Moody only grunts in acknowledgement. They've both a lot to do, Mad-Eye needs to meet with Minerva and Kingsley to bring them up to speed, preferably with other Order members in attendance. But, they had decided amongst themselves that they would only disclose Finnie's true purpose to Minerva and Kingsley for now. The less who know, the less opportunity the dark side has to find out.

Dumbledore takes a step or two closer as he begins, "I need you to keep an eye on her." The Headmaster inclines his head just barely towards Moody's magical eye, "I need you to pass along to the others to keep an eye on her, but in particular I need you to keep an eye on any magic or unusual power you see or sense around her person."

As though on cue, the magical eye spins backwards; the Minister of Magic has just arrived at the edge of the Hogwarts property. They will need to be quick.

"Wha' exactly am I looking for?" Moody growls, "I can see the demon power you described, when she calls on it, but other than tha'-"

"When I lost control yesterday, I used a spell that should have caused far more damage than was actually done," Dumbledore speaks calmly, but his face looks pained. It's clear that the incident has left its mark on his soul. "Our young muggle has extensive protective enchantments upon her being, placed there by someone from her time."

Moody took pause at this information. If this is true, then…

"Sjofn is of an acquaintance with a witch or wizard in her time, but I don't believe she knows it. And based on the magnitude of the protective enchantments my own considerable power met during our unfortunate confrontation yesterday evening, he or she is very powerful indeed-"

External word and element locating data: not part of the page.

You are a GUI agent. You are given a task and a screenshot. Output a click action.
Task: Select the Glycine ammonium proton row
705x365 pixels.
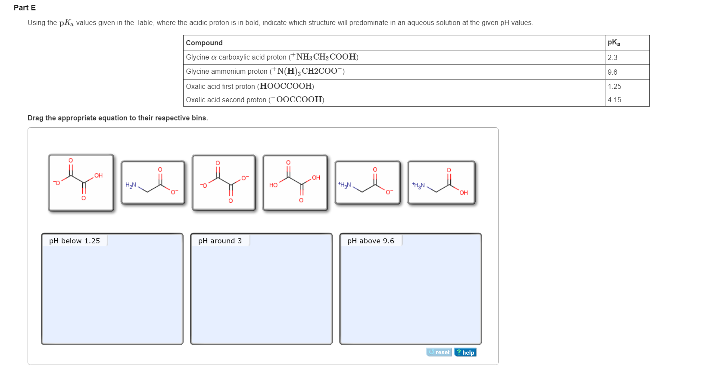pos(265,71)
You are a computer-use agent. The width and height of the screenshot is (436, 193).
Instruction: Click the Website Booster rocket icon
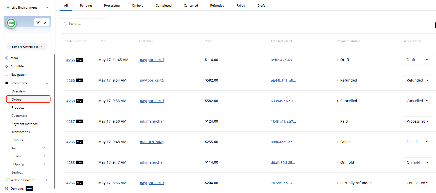7,180
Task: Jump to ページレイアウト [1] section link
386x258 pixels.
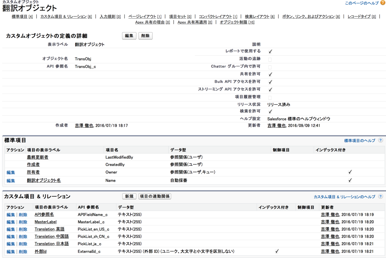Action: 145,16
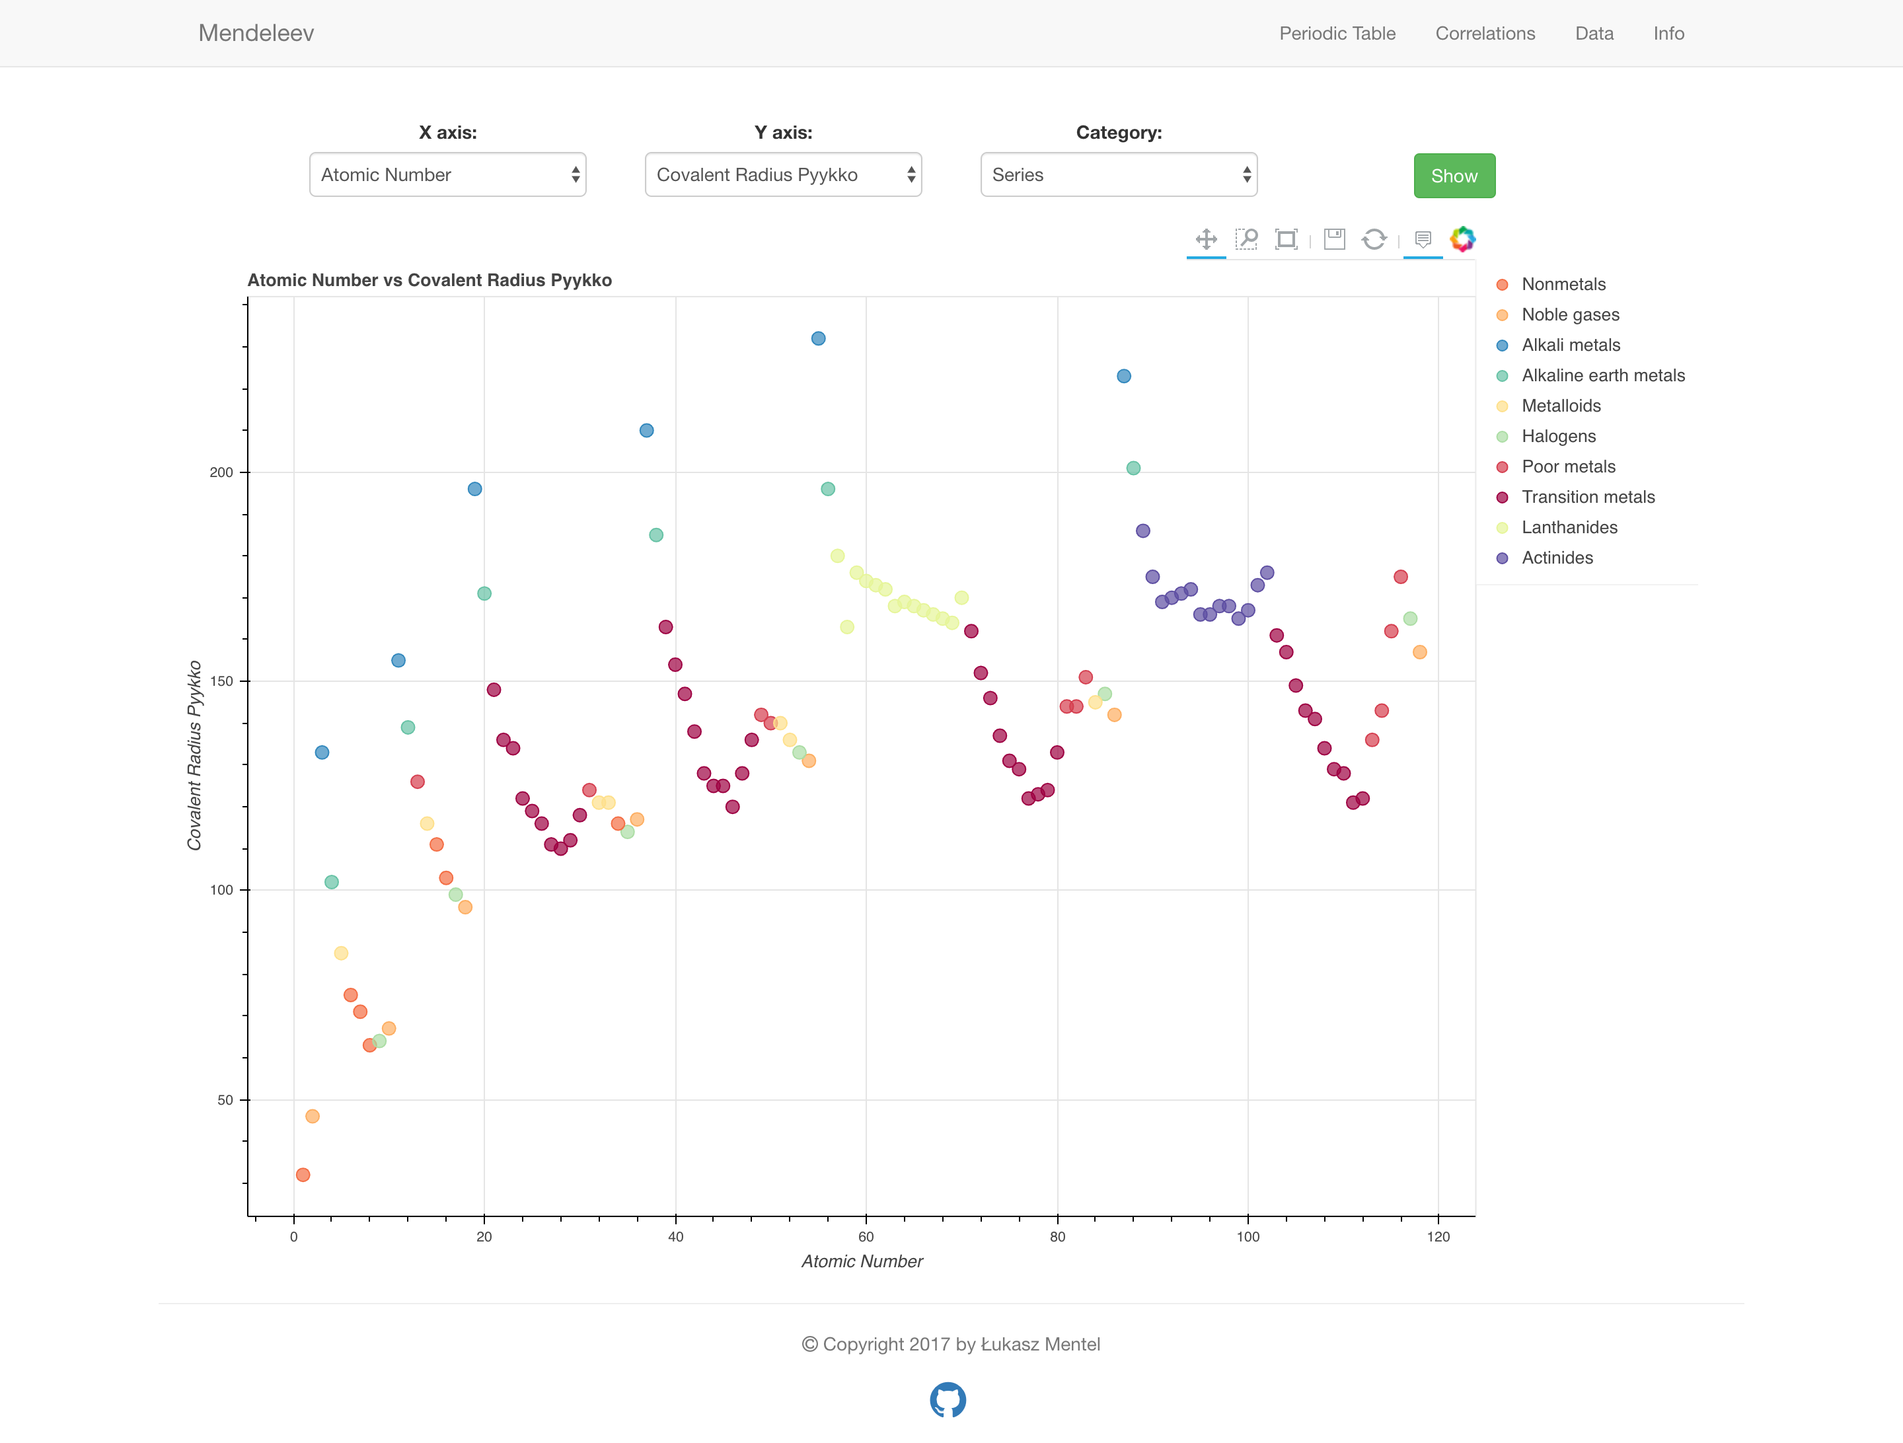Open the GitHub icon in the footer

click(947, 1400)
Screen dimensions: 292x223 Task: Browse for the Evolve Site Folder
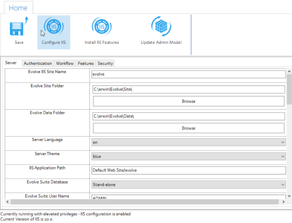[x=188, y=101]
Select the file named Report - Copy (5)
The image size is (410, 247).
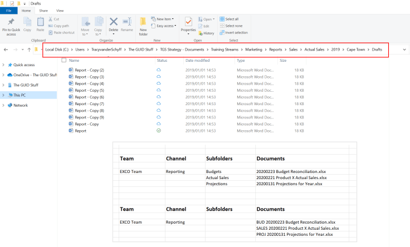pyautogui.click(x=89, y=90)
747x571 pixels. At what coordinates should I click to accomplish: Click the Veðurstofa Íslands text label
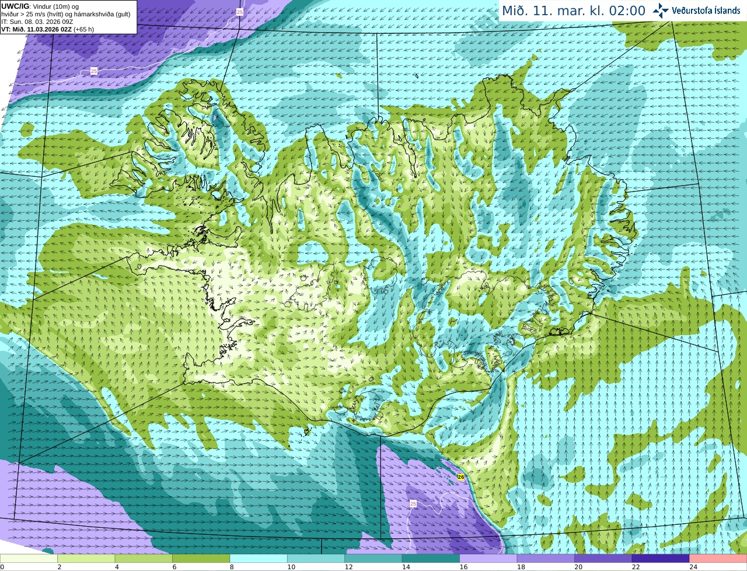706,11
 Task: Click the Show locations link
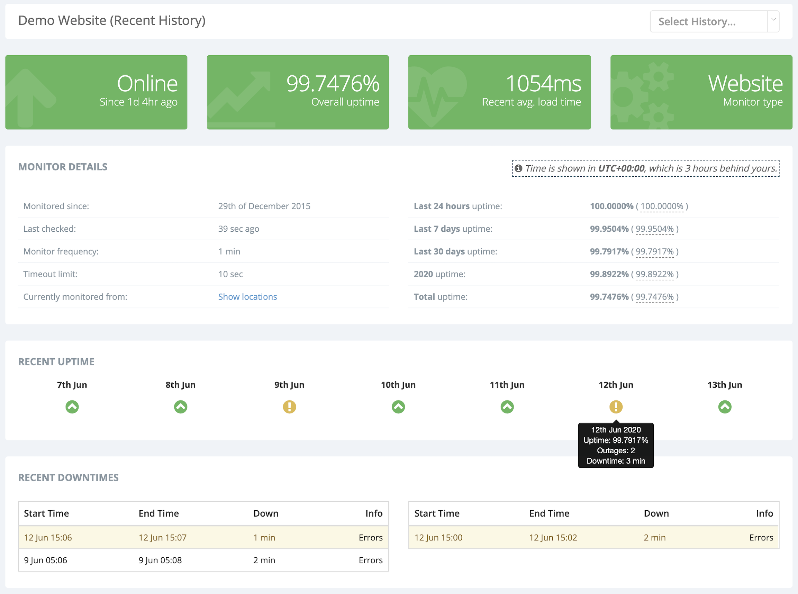[247, 297]
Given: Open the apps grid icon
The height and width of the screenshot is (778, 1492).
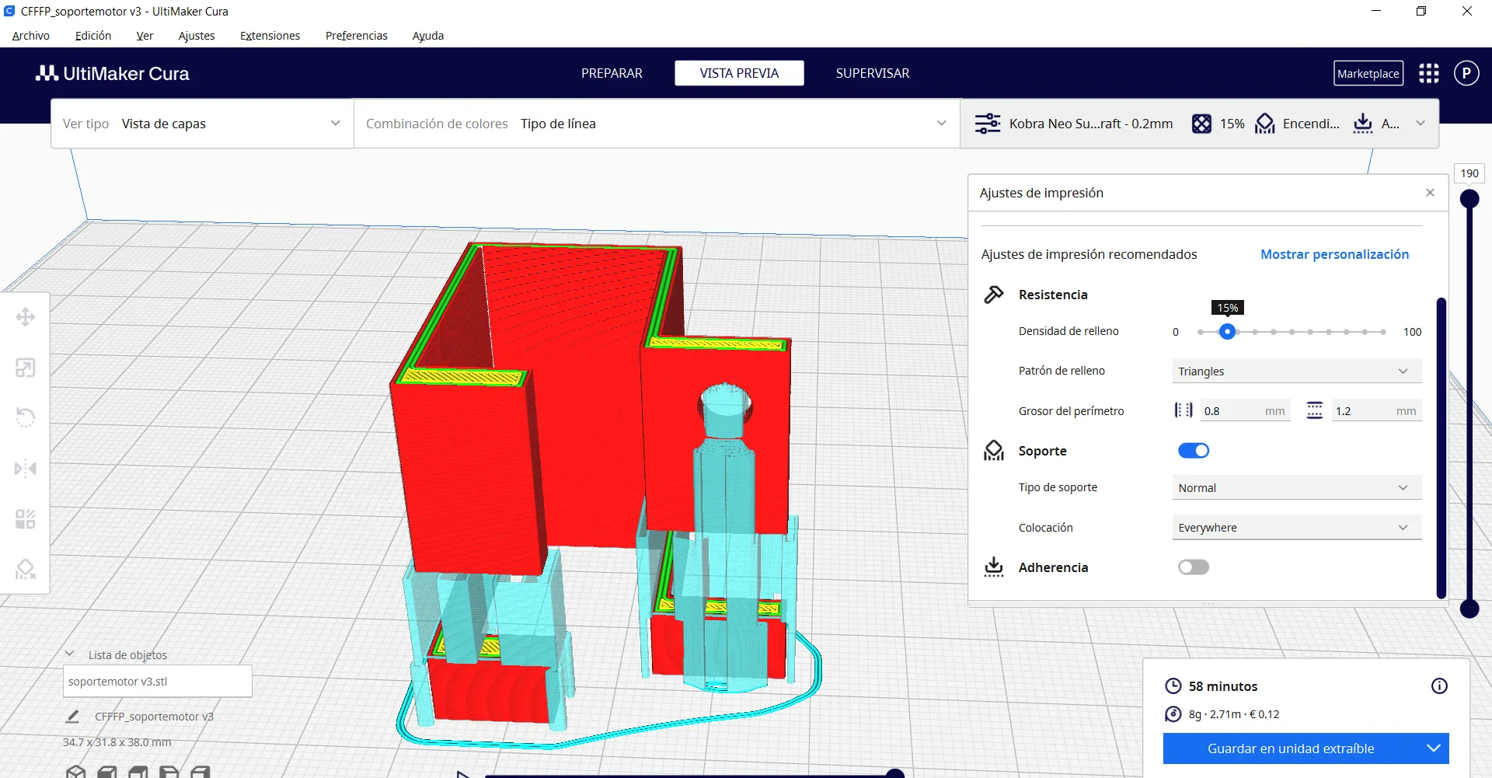Looking at the screenshot, I should [x=1428, y=74].
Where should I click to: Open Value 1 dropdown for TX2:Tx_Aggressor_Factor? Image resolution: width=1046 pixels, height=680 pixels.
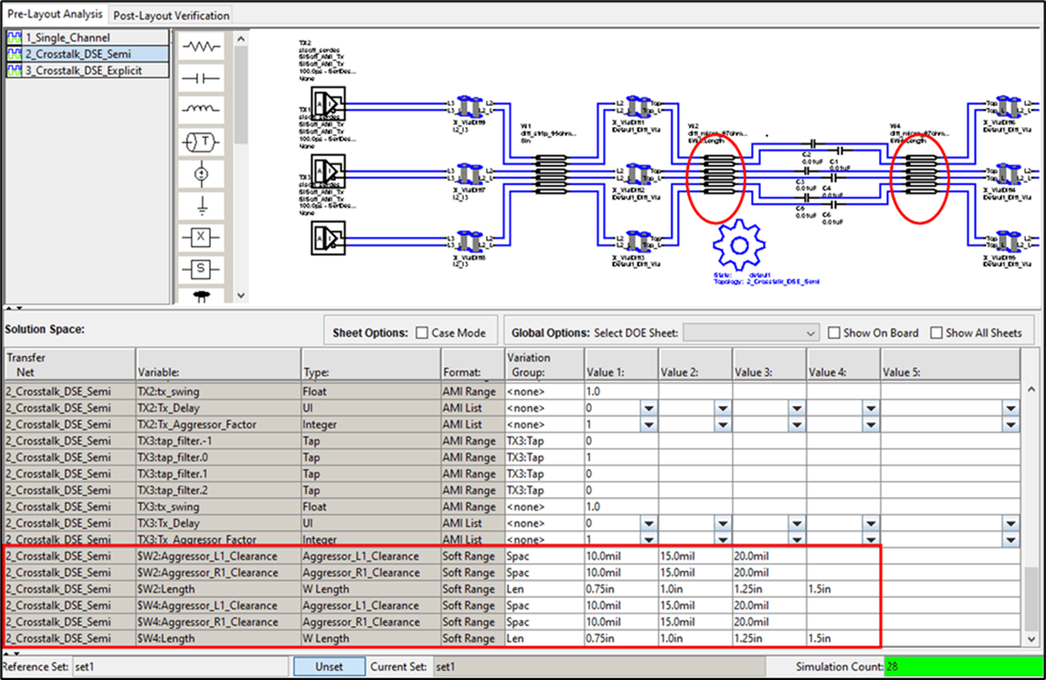pyautogui.click(x=649, y=424)

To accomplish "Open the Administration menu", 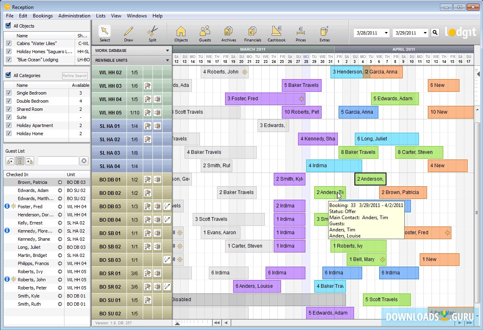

"And they must care a great deal for the lass if they placed all tha' protection on her without her knowledge," Moody growls, understanding.

Dumbledore nods solemnly, "So you see, my friend," his voice lowers, for he hears the Minister ascend the staircase behind him, "we must be extremely careful with how we proceed. I imagine that by tearing her away from her time, we've made someone 20 years from now very, very angry."